▶ [TUGAS ANDA]:
**1)** Dalam teks tentang azan Bilal, siapa saja tokoh yang perkataannya dikutip sebagai tanggapan atas azan tersebut? Sebutkan semuanya.
**2)** Tuliskan ulang bagian teks tentang azan Bilal, mulai dari "Mereka merasa kedengkian" sampai "ke kota Mekah..".

▶ [KUTIPAN TEKS]:
····················

Bilal melaksanakan perintah Rasul Shalallahu ‘alaihi wasallam dengan
senang hati, lalu mengumandangkan azan dengan suaranya yang bersih dan
jelas.
Ribuan
pasang mata memandang ke arahnya dan ribuan lidah mengikuti kalimat azan
yang dikumandangkannya. Tetapi di sisi lain, orang-orang yang tidak
beriman dengan sepenuh hatinya, tak kuasa memendam hasad di dalam dada.
Mereka merasa kedengkian telah merobek-robek hati mereka.
Saat azan yang
dikumandangkan Bilal sampai pada kalimat, “Asyhadu anna muhammadan
rosuulullaahi (Aku bersaksi bahwa Muhammad adalah utusan Allah)”.
Juwairiyah binti Abu Jahal bergumam, “Sungguh, Allah telah mengangkat
kedudukanmu. Memang, kami tetap akan shalat, tapi demi Allah, kami tidak
menyukai orang yang telah membunuh orang-orang yang kami sayangi.”
Maksudnya, adalah ayahnya yang tewas dalam Perang Badar.
Khalid bin Usaid berkata,
“Aku bersyukur kepada Allah yang telah memuliakan ayahku dengan tidak
menyaksikan peristiwa hari ini.” Kebetulan ayahnya meninggal sehari
sebelum Rasulullah Shalallahu ‘alaihi wasallam masuk ke kota Mekah..
Sementara al-Harits
bin Hisyam berkata, “Sungguh malang nasibku, mengapa aku tidak mati saja
sebelum melihat Bilal naik ke atas Ka’bah.”
AI-Hakam bin Abu al-’Ash berkata, “Demi
Allah, ini musibah yang sangat besar. Seorang budak bani Jumah bersuara
di atas bangunan ini (Ka’bah).”
Sementara Abu Sufyan yang berada dekat mereka hanya
berkata, “Aku tidak mengatakan apa pun, karena kalau aku membuat
pernyataan, walau hanya satu kalimat, maka pasti akan sampai kepada
Muhammad bin Abdullah.”
Bilal menjadi muazin tetap selama Rasulullah
Shalallahu ‘alaihi wasallam hidup. Selama itu pula, Rasulullah
Shalallahu ‘alaihi wasallam sangat menyukai suara yang saat disiksa
dengan siksaan yang begitu berat di masa lalu, ia melantunkan kata,
“Ahad…, Ahad… (Allah Maha Esa).”

····················

▶ [CUPLIKAN CATATAN]:
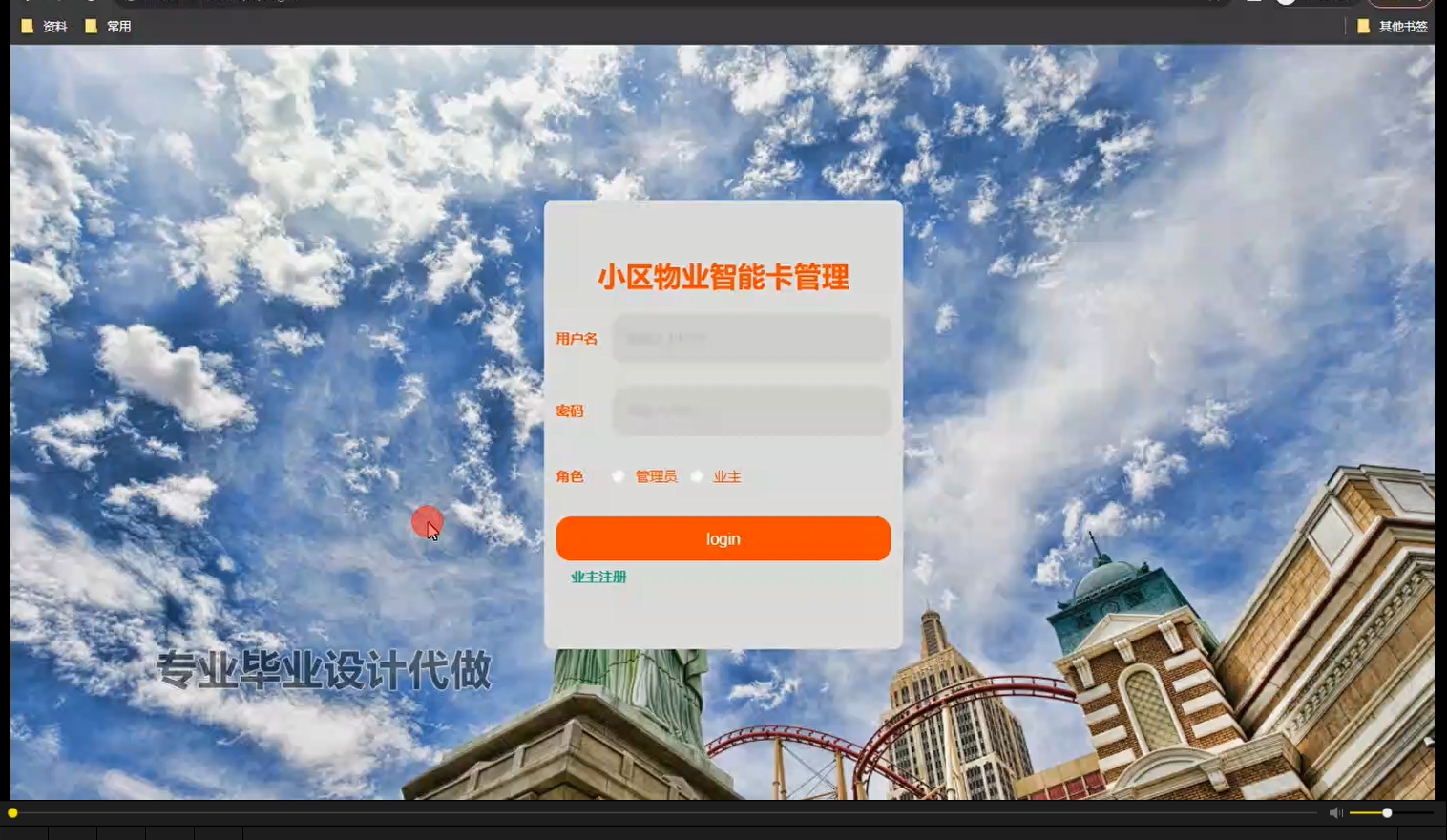The image size is (1447, 840).
Task: Click the 密码 password input field
Action: [750, 410]
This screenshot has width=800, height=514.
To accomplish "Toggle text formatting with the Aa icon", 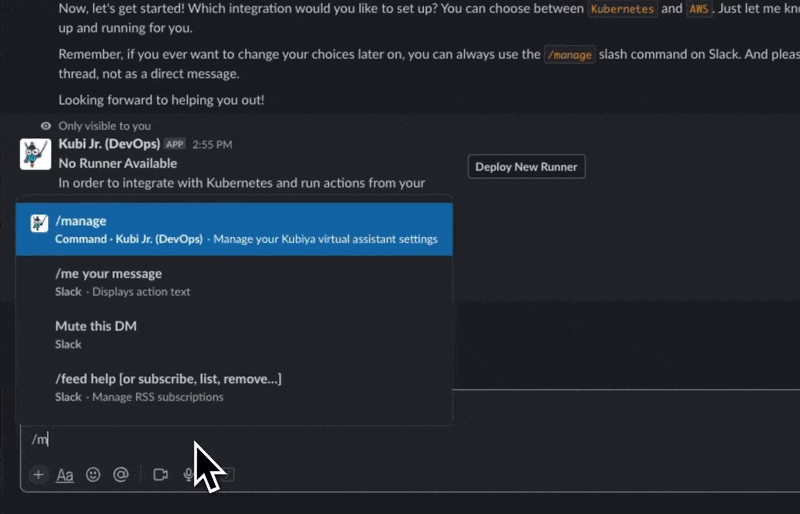I will (x=65, y=475).
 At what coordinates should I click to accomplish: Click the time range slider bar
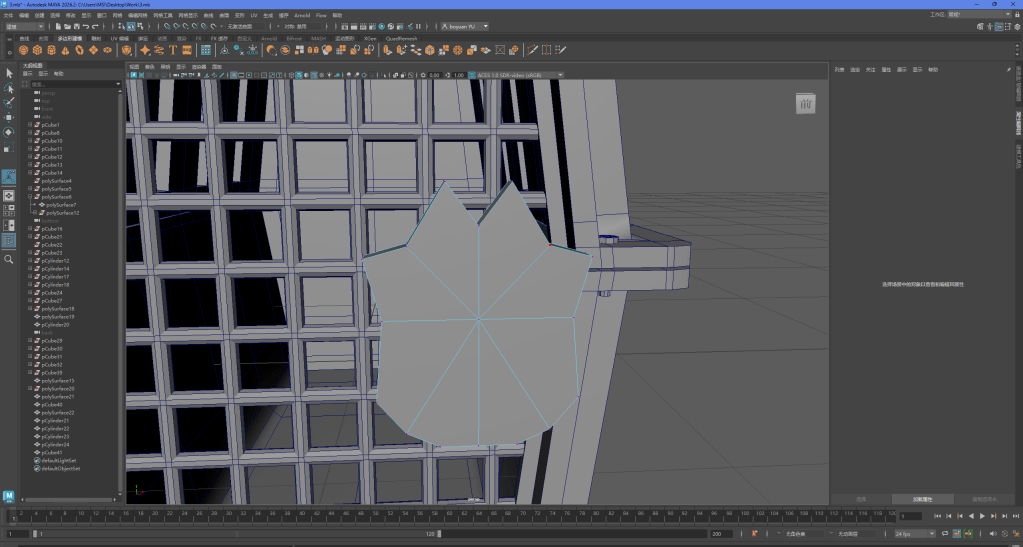235,534
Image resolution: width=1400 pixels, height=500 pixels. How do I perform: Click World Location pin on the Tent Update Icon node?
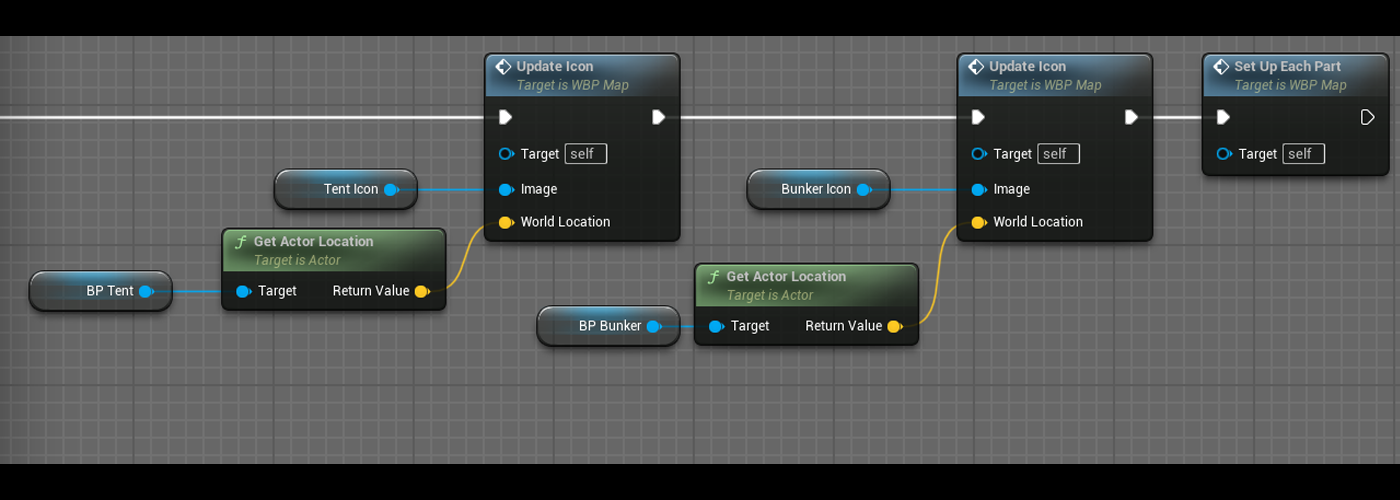[505, 222]
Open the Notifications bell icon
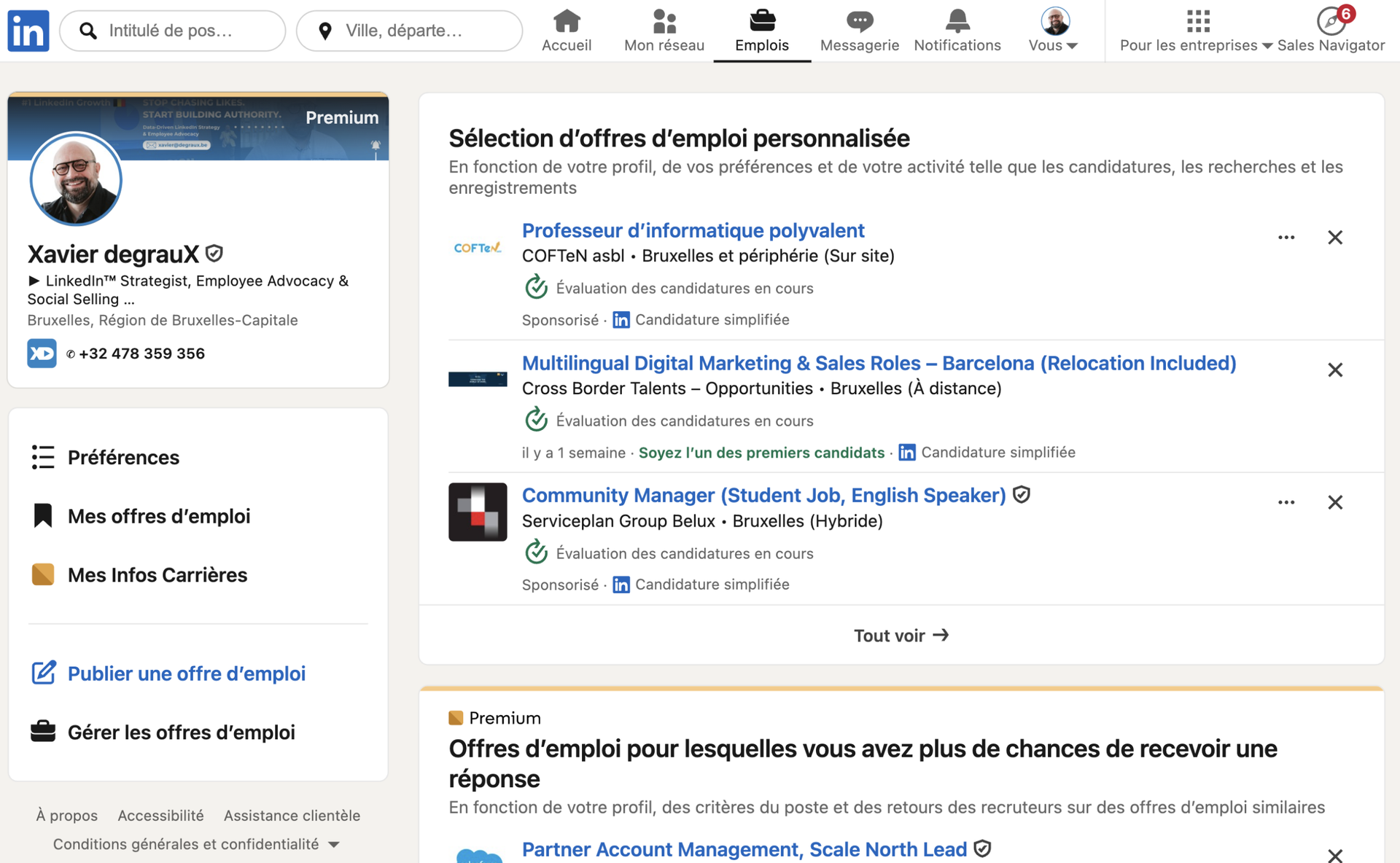The height and width of the screenshot is (863, 1400). pyautogui.click(x=957, y=22)
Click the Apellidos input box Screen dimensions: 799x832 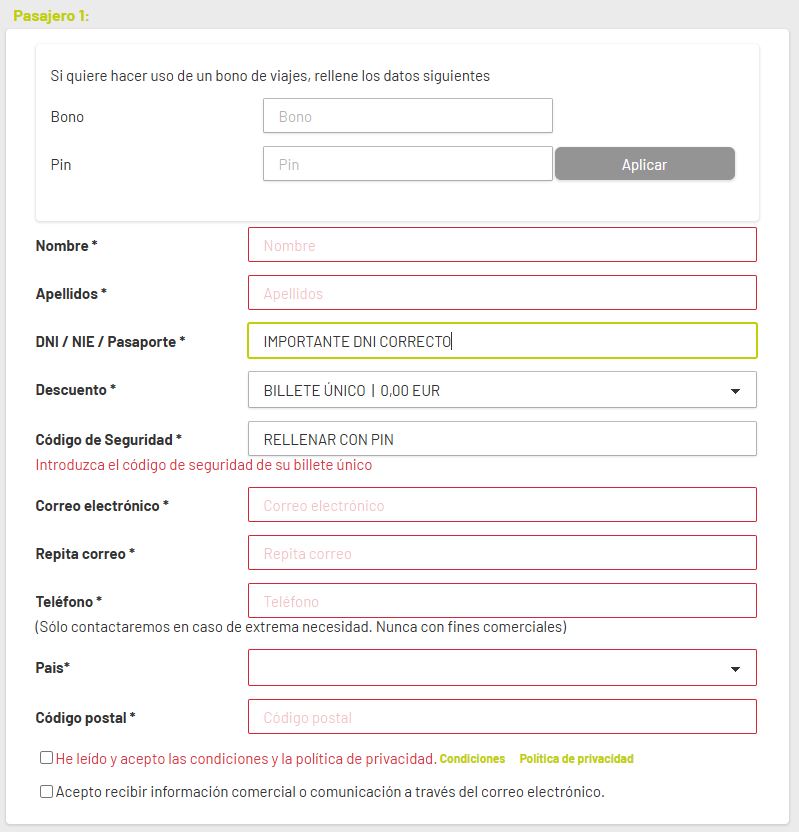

····················

▶ [JAWABAN SETIAP TUGAS]:
**1)** Juwairiyah binti Abu Jahal, Khalid bin Usaid, al-Harits bin Hisyam, Al-Hakam bin Abu al-’Ash, dan Abu Sufyan.

**2)**
Mereka merasa kedengkian telah merobek-robek hati mereka.
Saat azan yang
dikumandangkan Bilal sampai pada kalimat, “Asyhadu anna muhammadan
rosuulullaahi (Aku bersaksi bahwa Muhammad adalah utusan Allah)”.
Juwairiyah binti Abu Jahal bergumam, “Sungguh, Allah telah mengangkat
kedudukanmu. Memang, kami tetap akan shalat, tapi demi Allah, kami tidak
menyukai orang yang telah membunuh orang-orang yang kami sayangi.”
Maksudnya, adalah ayahnya yang tewas dalam Perang Badar.
Khalid bin Usaid berkata,
“Aku bersyukur kepada Allah yang telah memuliakan ayahku dengan tidak
menyaksikan peristiwa hari ini.” Kebetulan ayahnya meninggal sehari
sebelum Rasulullah Shalallahu ‘alaihi wasallam masuk ke kota Mekah..